Monsieur le Ministre,

En préambule, je voulais simplement demander à Richard BRUMM, votre Adjoint s’il comptait commenter les 26 recommandations du prochain rapport aussi longuement ou si, éventuellement, comme un maire bien connu dans la région parisienne, il comptait nous lire l’intégralité du rapport. Ce maire s’appelle Monsieur BALKANY. Il avait lu l’intégralité du rapport de la CRC à son Conseil municipal et cela avait duré quelques heures. J’espère que ce n’est pas votre choix et je passe à mes remarques sur ce rapport.

Ce rapport de la Chambre régionale porte, comme vous l’avez dit, sur les exercices de la SPL de 2008 à 2016, et appelle quelques remarques, que je ne retirerai pas, de notre part. J’ai eu l’occasion de les faire à la Métropole le 4 novembre dernier, mais vous n’y étiez pas, Monsieur le Ministre, alors même qu’en étant ancien Président-Directeur général de cette SPL et actuel Président du Conseil d’administration, vous êtes à ce titre concerné au premier chef par ces débats.

Certes, la Chambre reconnaît une certaine efficacité de la SPL dans l’aménagement du secteur et il faudrait être totalement inconséquent pour le nier. Cependant, la SPL, sous votre responsabilité, s’est allègrement affranchie de nombre de règles, ce qui me faisait dire que nous étions un peu comme dans une principauté avec un roi à sa tête qui n’en faisait qu’à sa tête. D’ailleursMichel LE FAOU et Gérard CLAISSE me l’ont confirmé dans leurs réponses à la Métropole que l’on pourrait résumer en peu de mots : la fin justifie les moyens.

Franchement, vous qui avez été législateur pendant 24 ans, vous auriez pu œuvrer pour supprimer toutes ces règles bien encombrantes, convenons-en.

Côté gouvernance, c’est un florilège de légèretés, avec nombre des affaires de la SPL qui sont mal conduites : le Conseil d’administration, les organes de contrôle, le G3 dont Richard BRUMM vient de parler, etc., etc.

D’ailleurs, vos adjoints l’ont reconnu quand Michel LE FAOU parlait avec ce que j’ai pris comme un euphémisme des procédures qui sont amenées à s’améliorer dans le temps, ou quand Gérard CLAISSE faisait part à propos du Comité d’engagement de rendus compte sans doute insuffisants jusqu’alors et précisait que les missions du G3 allaient être prochainement inscrites dans le règlement intérieur de la SPL, mais ce sont peut-être les réponses que mon collègue Denis BROLIQUIER a eues en primeur au Conseil d’administration.

Sur les marchés publics, quoi qu’en dise Monsieur CLAISSE ou Monsieur BRUMM à l’instant, même si Monsieur BRUMM est plus objectif, c’est un recueil de mauvaises pratiques que la Chambre a dressé.
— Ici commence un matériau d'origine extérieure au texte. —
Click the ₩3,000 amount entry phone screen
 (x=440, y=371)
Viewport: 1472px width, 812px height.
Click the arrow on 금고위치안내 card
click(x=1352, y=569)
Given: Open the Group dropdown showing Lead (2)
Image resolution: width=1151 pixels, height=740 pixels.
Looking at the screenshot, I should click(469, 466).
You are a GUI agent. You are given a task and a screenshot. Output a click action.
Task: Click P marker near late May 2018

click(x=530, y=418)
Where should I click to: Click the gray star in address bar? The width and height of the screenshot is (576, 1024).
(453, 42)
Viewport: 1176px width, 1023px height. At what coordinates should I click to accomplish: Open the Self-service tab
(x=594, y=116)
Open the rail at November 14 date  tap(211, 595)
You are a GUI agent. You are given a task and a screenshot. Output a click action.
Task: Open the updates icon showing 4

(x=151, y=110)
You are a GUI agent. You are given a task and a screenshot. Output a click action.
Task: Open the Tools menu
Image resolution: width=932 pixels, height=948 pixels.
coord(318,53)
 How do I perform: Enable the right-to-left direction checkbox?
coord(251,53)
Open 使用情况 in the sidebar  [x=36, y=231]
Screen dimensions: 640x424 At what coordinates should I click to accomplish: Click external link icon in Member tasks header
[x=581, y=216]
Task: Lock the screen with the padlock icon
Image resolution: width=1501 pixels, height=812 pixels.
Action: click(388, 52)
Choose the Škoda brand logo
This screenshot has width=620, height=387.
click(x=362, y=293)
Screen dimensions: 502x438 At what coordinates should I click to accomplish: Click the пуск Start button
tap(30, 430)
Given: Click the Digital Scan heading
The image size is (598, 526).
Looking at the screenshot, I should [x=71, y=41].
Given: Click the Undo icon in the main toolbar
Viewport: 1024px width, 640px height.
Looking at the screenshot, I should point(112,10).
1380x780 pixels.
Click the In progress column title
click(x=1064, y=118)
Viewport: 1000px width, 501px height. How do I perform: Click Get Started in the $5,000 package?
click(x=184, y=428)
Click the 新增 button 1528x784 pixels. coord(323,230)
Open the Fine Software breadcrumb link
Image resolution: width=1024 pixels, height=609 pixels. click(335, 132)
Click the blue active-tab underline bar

Je vous renvoie à la description faite lors du Conseil de la Métropole. Pour Monsieur CLAISSE, la Chambre n’a pas examiné les 248 marchés de la SPL, mais seulement 82 et, comme vous me l’avez dit à la Métropole, les observations n’ont pas porté sur 7 marchés, mais sur 23. Il suffit d’éplucher, et je vous y invite, les pages 62 à 67 du rapport. Nous ne sommes donc pas à 3 % des marchés affectés, mais nous sommes plutôt de l’ordre de 28 % des marchés contrôlés qui, vous en conviendrez, ne signifie pas tout à fait la même chose.

Comme je le disais l’autre jour figurent dans ce lot des marchés qui ne sont pas sans conséquence, je pense en particulier à beaucoup de marchés relatifs à la communication externe de cette SPL.

Concernant plus particulièrement les relations de la Ville avec la SPL, la Chambre se plaît à souligner à propos des 8 millions de participations financières d’équilibre aux concessions que « les sommes ainsi accordées par la Ville de Lyon ne servent pas à financer les équipements publics de la Ville », page 31, alors que la Ville n’est pas signataire de la convention de concession et pas compétente en matière d’aménagement.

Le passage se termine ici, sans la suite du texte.